Use the drop-down and select "Add As Link".

That's all there is to it!

If you want details on what linking files really means and why you might want to do it, keep reading.

The Long Version
To show the differences between copying files and linking files, I've set up a solution with 3 class libraries.

The first library, "A-SourceLibrary", is a .NET Core 3.0 class library that contains the file we want to use in the other projects. The file is called "Person.cs".

The file system shows that we have a .csproj file and one .cs file:

The second library, "B-CopiedFiles", is a .NET Standard 2.0 class library that does not currently have any files.

The file system shows that we have a .csproj file only:

The third library, "C-LinkedFiles", is a .NET Framework 4.7.2 class library that does not currently have any files.

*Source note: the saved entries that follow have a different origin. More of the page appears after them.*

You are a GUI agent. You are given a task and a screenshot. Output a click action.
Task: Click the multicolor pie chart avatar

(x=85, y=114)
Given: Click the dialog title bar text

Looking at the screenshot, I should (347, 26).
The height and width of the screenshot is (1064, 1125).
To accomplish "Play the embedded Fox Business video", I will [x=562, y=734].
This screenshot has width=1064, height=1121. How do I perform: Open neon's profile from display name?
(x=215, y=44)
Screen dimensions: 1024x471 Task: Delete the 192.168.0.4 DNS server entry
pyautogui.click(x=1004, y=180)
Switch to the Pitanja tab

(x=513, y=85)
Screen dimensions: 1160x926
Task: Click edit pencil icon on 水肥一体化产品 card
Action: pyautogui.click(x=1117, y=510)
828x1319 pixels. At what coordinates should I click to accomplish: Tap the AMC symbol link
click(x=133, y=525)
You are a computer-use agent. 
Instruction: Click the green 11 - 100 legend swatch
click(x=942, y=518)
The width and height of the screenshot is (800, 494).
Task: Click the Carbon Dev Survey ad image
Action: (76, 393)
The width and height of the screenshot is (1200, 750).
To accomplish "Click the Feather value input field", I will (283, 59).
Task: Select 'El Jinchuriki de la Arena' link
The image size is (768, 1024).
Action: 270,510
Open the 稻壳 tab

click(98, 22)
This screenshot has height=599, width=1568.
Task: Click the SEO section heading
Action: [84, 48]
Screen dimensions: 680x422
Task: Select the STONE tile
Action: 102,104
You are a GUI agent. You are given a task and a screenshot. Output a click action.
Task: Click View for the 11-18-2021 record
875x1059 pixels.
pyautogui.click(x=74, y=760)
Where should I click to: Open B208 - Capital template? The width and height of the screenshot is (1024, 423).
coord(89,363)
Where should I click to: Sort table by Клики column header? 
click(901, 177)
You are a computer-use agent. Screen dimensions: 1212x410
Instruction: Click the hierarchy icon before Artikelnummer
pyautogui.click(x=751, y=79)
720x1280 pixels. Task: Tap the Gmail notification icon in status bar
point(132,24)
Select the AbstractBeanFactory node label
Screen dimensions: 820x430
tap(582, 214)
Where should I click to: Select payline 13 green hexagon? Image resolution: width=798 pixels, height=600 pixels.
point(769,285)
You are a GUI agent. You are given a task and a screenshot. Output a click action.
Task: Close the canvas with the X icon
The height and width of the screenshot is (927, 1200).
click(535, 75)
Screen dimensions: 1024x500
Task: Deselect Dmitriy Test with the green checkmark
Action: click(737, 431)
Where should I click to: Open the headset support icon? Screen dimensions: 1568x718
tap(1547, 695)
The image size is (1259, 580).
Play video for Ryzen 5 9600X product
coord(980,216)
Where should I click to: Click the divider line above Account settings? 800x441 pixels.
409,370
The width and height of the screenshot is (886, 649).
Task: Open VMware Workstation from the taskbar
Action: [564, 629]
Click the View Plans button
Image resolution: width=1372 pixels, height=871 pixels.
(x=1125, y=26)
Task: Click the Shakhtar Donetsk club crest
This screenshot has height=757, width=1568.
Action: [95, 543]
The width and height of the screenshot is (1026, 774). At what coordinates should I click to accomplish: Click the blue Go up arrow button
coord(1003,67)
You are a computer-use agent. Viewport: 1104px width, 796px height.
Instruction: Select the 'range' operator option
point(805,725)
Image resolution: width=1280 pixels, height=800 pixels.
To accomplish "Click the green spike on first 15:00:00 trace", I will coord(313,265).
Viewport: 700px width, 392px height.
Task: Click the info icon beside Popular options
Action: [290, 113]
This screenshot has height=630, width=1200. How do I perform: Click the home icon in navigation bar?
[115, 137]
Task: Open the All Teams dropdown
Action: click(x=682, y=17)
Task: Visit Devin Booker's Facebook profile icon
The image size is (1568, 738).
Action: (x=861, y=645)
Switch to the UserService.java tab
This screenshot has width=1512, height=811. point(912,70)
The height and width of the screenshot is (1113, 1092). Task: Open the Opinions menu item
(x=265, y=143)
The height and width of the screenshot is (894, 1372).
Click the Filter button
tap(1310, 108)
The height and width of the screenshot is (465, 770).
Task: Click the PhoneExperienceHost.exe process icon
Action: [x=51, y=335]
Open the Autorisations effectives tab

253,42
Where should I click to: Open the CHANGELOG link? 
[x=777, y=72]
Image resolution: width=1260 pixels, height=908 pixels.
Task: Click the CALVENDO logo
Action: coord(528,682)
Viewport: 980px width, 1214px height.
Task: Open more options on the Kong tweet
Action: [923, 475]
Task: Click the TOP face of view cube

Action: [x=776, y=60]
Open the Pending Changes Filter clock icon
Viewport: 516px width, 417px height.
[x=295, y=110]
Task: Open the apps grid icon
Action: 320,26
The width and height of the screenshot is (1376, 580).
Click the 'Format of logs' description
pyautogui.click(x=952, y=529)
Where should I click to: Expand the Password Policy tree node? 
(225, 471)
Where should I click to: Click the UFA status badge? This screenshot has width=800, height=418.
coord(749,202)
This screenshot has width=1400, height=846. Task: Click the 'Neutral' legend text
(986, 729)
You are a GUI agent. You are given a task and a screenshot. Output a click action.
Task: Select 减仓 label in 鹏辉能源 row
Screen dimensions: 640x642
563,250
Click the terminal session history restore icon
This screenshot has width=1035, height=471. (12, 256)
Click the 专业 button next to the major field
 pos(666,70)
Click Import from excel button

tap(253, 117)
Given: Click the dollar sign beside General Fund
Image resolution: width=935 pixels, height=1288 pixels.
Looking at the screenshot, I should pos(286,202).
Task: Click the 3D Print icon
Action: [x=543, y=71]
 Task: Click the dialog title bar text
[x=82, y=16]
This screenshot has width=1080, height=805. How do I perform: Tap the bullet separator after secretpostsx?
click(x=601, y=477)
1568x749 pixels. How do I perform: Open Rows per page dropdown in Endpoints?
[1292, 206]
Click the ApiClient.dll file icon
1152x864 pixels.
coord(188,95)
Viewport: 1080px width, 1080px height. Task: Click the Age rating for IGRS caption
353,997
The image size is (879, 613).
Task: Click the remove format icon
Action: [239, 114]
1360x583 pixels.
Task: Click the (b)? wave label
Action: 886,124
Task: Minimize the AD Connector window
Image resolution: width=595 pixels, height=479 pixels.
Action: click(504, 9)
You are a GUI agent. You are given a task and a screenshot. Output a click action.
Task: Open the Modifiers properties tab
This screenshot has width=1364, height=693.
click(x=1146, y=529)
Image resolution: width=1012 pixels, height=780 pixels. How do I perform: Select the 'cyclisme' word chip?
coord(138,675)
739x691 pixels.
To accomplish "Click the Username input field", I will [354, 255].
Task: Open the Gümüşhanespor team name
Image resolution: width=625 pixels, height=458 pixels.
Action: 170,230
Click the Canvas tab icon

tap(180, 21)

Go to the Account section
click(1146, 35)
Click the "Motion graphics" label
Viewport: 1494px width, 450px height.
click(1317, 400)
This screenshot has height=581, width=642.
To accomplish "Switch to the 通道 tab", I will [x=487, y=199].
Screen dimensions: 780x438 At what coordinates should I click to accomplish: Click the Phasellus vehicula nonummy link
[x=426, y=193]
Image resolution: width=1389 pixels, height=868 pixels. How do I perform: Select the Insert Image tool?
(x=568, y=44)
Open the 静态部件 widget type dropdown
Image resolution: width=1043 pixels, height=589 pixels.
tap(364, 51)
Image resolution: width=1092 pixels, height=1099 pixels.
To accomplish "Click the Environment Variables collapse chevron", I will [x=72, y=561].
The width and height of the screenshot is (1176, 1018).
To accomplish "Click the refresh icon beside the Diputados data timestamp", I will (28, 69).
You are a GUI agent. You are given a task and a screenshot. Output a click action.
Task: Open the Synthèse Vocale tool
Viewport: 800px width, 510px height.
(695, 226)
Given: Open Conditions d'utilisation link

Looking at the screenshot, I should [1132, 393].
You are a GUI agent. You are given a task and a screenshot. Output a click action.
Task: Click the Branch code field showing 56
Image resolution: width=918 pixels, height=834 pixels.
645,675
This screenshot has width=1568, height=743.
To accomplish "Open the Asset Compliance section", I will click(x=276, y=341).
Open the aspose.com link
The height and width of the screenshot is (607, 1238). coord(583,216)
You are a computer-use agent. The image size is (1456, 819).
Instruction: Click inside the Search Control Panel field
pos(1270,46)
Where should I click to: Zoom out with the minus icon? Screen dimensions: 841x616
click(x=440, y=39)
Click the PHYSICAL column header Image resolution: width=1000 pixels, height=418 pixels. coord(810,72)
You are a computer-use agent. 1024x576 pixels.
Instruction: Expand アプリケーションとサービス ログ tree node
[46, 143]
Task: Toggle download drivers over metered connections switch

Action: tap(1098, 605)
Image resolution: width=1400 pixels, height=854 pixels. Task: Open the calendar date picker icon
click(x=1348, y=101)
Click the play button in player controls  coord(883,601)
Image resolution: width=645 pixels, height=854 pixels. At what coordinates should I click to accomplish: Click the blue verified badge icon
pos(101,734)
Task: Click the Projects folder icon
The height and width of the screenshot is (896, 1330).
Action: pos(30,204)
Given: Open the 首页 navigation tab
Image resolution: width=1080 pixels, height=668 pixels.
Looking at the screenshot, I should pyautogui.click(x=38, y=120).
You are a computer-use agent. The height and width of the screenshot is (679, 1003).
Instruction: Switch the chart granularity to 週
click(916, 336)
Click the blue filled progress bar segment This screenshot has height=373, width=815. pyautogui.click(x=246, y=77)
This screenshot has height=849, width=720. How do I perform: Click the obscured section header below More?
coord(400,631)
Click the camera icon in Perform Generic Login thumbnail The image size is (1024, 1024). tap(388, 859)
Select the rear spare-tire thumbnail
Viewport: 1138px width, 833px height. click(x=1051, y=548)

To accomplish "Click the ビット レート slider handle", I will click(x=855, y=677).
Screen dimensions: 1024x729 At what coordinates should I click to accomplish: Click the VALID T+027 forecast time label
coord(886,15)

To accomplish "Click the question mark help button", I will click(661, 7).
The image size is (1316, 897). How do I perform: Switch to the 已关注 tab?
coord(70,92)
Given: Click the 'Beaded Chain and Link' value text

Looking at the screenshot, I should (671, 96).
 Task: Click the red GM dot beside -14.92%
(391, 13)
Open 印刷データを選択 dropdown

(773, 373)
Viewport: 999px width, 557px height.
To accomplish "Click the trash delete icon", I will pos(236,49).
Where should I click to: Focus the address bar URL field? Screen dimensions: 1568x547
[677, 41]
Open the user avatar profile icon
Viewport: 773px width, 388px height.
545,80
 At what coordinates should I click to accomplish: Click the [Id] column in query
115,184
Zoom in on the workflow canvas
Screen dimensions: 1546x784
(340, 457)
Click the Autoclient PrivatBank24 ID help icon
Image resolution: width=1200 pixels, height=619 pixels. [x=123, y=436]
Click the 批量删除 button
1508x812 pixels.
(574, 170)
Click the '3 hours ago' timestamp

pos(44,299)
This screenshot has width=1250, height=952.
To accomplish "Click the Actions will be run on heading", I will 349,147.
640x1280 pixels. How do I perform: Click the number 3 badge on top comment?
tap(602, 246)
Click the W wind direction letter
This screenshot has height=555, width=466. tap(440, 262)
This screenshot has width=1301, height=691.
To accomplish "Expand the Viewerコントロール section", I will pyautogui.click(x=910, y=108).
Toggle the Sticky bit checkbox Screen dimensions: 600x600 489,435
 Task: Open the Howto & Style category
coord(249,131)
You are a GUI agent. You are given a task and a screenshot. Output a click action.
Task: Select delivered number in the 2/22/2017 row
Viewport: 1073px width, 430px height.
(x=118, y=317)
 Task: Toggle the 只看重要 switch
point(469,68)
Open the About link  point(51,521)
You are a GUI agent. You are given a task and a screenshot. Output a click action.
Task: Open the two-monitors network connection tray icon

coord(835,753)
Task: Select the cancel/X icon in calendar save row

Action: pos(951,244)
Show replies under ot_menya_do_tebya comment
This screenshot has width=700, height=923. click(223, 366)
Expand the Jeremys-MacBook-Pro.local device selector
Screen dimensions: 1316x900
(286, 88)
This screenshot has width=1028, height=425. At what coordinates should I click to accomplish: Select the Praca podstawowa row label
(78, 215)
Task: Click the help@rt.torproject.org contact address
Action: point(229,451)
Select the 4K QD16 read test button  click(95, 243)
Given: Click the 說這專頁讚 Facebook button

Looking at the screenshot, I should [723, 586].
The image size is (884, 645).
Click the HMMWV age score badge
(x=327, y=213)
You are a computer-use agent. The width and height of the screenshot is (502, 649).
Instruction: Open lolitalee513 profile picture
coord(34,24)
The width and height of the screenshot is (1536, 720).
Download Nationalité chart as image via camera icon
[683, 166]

The file shows that we have only a .csproj file here as well:

Let's look at the difference between copying and linking.

Copying Files
Copying files from one project to another is out in the open (for the most part).

As one option, we can right-click on the source file and choose "Copy" and then right-click on the destination project and choose "Paste".

The keyboard shortcuts Ctrl+C and Ctrl+V also work as long as you have the correct items selected in the Solution Explorer.

Add Existing Item
Another way to copy a file is to Add an Existing Item. We will do this to copy the "Person.cs" file from the "A-SourceLibrary" project to the "B-CopiedFiles" project.

Just like above, you right-click on the project, and select "Add", then "Existing Item..."

When the dialog pops up, just locate the file.

And then click the "Add" button.

This will create a *copy* of the file in the destination project. We see the new file pop up in the Solution Explorer.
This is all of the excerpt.